By Gaveena & Giusy Carai | 15 Mar 2017
Titbits for 3 open air museums in Sardinia
You may be familiar with picturesque hamlets, but what about feeling into a museum simply strolling around? It happens when you head to Sardinia and you don’t stop to sunbathe at the first beach but you keep going until you leave the coast and meet the fabulous inland. Here you might get lost (if travelling without Gaveena’s local fellows) or hang out with friends and lose yourself into some of the most characteristic villages in our island where uncommon masterpieces and artworks can be admired in open air.
Come to visit our magic island and discover the most surprising open air museums in Sardinia!
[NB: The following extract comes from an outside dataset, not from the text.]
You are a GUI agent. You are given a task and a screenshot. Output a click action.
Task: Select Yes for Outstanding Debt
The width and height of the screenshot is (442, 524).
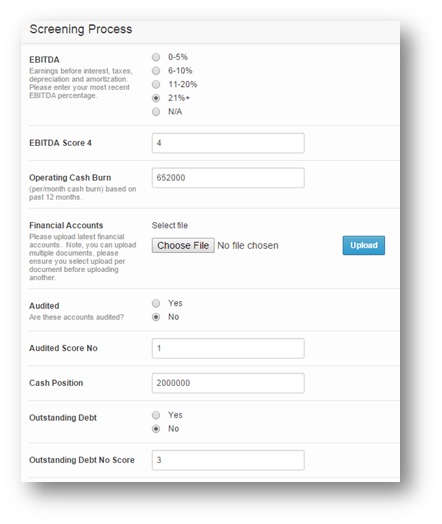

San Sperate, the place where stones sound

Is it possible to make sound out from the hardest items in nature? The sardinian sculptor Pinuccio Sciola has made it! Hard stones? Light you might say after hearing them trembling like a chord of violin. In his small town San Sperate, a few miles from Cagliari in south Sardinia, everyone can visit the garden where this bizarre and friendly artist works and exhibits his stones. The other reason why San Sperate is worth a visit is to admire its murals, an idea by the same artist to enhance the dignity of the muddle houses walls. In these years famous muralist and street artist have joined the project painting images mainly related to rural traditions and roots of our island.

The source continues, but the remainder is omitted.